(DATA begins)
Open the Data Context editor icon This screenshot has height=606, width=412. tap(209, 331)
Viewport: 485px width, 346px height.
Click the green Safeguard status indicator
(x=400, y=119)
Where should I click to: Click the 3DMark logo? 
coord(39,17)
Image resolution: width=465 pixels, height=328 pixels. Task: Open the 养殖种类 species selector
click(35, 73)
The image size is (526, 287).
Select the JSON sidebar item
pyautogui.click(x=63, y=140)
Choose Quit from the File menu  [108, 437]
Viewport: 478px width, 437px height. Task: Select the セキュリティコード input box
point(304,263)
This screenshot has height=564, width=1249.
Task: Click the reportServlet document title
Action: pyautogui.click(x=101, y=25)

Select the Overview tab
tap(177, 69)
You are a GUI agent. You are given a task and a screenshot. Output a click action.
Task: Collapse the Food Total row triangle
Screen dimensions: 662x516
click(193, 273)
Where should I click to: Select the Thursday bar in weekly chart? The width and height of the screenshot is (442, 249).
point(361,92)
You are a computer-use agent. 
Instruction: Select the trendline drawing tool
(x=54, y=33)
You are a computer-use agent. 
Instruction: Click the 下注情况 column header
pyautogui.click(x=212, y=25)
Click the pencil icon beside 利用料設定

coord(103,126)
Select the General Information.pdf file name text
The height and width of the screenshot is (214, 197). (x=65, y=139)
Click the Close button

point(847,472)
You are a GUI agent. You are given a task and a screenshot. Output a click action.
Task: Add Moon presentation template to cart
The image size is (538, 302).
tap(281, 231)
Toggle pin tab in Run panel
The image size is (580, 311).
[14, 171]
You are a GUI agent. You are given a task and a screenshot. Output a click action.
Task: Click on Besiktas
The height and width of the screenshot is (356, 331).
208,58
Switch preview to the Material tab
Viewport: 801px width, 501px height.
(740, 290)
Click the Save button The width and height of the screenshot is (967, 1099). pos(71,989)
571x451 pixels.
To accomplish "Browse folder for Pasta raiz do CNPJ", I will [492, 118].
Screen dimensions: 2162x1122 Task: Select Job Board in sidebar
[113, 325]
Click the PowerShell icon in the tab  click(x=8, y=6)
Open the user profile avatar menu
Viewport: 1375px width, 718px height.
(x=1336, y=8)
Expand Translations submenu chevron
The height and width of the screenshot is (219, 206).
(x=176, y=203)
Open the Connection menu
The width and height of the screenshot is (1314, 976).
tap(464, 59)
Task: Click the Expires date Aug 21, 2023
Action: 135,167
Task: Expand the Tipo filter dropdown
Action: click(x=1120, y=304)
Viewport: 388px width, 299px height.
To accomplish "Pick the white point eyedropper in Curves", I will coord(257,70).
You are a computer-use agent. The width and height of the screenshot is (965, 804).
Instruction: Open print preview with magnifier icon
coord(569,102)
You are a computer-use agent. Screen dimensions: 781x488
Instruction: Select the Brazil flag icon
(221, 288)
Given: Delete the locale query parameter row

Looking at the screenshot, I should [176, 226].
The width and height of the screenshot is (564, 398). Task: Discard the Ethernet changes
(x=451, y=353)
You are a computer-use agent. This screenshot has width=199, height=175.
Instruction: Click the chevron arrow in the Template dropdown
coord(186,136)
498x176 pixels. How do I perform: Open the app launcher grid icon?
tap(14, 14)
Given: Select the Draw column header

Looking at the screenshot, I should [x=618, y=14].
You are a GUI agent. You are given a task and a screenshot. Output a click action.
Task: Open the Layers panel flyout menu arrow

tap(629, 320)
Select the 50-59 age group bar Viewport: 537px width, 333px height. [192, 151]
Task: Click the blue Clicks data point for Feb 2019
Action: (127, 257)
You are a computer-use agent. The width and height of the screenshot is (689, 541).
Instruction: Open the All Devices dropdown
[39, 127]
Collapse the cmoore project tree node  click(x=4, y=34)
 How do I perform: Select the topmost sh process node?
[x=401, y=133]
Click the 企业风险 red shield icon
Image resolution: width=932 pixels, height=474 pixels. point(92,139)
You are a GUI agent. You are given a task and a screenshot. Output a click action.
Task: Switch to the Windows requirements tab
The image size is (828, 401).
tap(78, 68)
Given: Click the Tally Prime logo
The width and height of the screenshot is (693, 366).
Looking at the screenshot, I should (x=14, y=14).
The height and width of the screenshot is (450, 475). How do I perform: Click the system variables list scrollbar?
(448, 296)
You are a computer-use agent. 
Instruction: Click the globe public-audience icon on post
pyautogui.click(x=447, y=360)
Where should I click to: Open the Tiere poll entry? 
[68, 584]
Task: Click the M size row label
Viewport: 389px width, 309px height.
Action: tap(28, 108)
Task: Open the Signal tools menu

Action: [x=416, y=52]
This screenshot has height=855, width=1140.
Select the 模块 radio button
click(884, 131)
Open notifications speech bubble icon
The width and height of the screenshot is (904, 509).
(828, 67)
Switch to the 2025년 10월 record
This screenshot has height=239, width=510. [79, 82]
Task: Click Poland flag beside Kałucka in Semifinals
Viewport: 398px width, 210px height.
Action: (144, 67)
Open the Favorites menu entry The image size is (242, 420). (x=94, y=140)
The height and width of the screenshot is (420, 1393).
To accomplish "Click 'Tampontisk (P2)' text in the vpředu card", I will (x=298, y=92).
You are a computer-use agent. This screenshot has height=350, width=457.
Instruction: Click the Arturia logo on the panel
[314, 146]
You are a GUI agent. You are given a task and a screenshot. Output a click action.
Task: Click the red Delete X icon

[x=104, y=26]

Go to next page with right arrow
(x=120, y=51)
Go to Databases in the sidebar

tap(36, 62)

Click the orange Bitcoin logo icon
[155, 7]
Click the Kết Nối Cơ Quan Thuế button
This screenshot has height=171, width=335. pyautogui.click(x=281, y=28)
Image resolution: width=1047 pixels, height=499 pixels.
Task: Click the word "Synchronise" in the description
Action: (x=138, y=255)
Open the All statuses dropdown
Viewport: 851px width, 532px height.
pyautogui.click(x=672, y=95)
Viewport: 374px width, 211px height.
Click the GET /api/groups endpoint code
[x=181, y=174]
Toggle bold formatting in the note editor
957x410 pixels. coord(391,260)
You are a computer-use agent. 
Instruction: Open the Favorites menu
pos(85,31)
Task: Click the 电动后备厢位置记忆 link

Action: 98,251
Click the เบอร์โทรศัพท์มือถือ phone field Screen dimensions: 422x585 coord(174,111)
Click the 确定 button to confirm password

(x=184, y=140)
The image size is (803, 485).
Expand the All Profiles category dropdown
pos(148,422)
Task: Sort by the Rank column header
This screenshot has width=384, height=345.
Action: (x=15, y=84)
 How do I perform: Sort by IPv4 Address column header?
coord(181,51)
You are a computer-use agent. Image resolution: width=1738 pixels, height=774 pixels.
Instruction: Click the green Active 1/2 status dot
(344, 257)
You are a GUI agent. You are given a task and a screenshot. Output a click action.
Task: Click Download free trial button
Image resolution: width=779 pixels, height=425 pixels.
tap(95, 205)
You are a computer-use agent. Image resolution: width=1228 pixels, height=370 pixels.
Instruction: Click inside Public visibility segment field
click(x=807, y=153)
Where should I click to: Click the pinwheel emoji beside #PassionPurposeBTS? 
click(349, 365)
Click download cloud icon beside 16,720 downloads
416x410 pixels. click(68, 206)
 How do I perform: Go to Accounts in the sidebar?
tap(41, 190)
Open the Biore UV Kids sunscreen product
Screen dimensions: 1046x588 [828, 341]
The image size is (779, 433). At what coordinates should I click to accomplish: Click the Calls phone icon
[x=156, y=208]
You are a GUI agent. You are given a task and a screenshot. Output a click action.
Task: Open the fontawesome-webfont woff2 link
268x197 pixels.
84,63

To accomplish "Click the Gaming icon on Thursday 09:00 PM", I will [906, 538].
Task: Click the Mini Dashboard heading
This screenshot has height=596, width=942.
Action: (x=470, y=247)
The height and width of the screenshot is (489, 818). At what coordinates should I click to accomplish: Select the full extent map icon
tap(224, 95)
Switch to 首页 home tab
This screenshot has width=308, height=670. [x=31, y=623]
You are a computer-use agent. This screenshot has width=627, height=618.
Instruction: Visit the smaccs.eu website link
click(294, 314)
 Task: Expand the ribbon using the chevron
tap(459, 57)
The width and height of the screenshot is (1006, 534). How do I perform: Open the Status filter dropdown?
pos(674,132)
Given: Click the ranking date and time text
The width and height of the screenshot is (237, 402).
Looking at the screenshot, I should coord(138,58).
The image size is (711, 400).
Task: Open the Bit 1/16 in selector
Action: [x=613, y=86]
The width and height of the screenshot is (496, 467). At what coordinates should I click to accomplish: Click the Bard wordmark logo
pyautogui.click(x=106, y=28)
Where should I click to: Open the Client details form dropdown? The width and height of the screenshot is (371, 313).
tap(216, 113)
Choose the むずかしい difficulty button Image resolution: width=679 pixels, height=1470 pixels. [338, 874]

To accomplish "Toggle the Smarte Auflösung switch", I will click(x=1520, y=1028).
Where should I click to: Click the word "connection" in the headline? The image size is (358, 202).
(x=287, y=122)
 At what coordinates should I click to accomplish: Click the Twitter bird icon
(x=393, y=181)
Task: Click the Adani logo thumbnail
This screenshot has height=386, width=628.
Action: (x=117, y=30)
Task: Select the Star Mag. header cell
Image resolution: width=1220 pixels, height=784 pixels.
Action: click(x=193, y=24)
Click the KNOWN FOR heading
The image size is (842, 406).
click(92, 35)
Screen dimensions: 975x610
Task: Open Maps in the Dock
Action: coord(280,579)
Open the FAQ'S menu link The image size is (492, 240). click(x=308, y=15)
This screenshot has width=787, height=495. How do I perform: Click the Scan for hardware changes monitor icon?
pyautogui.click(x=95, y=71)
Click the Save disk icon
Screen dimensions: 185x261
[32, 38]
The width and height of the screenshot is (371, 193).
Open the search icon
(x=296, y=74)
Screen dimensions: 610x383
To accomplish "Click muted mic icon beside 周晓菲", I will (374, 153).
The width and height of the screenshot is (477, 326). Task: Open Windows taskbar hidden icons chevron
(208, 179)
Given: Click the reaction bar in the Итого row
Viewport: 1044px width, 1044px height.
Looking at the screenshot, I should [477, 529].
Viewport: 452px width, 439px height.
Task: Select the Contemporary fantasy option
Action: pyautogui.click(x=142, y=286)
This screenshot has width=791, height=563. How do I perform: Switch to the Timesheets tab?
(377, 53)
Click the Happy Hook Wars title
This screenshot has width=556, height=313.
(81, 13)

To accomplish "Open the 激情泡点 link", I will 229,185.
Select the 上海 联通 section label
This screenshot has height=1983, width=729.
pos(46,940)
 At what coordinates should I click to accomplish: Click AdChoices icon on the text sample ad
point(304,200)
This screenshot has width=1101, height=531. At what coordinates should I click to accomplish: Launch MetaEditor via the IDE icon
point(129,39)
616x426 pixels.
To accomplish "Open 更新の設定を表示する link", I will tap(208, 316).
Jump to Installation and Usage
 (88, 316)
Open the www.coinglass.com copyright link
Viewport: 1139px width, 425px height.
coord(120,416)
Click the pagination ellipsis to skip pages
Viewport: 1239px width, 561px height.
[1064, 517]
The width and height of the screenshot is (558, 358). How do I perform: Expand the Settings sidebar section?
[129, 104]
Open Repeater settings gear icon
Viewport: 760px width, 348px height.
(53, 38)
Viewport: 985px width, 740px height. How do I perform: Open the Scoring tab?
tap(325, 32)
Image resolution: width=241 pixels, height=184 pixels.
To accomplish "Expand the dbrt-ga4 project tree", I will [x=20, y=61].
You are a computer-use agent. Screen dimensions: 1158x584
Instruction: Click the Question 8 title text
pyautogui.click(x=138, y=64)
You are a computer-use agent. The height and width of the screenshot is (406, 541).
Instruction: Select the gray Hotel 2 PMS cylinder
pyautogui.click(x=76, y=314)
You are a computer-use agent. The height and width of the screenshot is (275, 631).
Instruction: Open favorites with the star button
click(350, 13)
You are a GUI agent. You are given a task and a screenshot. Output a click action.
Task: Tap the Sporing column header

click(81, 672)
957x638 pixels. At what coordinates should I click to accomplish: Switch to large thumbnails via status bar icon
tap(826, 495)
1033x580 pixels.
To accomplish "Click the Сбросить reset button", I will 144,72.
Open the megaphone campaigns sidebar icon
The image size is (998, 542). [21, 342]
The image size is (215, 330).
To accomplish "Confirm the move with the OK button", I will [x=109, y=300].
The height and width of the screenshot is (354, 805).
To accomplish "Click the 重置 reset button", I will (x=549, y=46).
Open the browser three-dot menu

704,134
(DATA ends)
• _ACTIVITY_:
Return the span of lines in the data above that opens at the line with "Given: Click the Tally Prime logo" and closes at the line with "Task: Click the M size row label", exactly, ends included, nothing else.

• _COMPLETED EXERCISE_:
Given: Click the Tally Prime logo
The width and height of the screenshot is (693, 366).
Looking at the screenshot, I should (x=14, y=14).
The height and width of the screenshot is (450, 475). How do I perform: Click the system variables list scrollbar?
(448, 296)
You are a computer-use agent. 
Instruction: Click the globe public-audience icon on post
pyautogui.click(x=447, y=360)
Where should I click to: Open the Tiere poll entry? 
[68, 584]
Task: Click the M size row label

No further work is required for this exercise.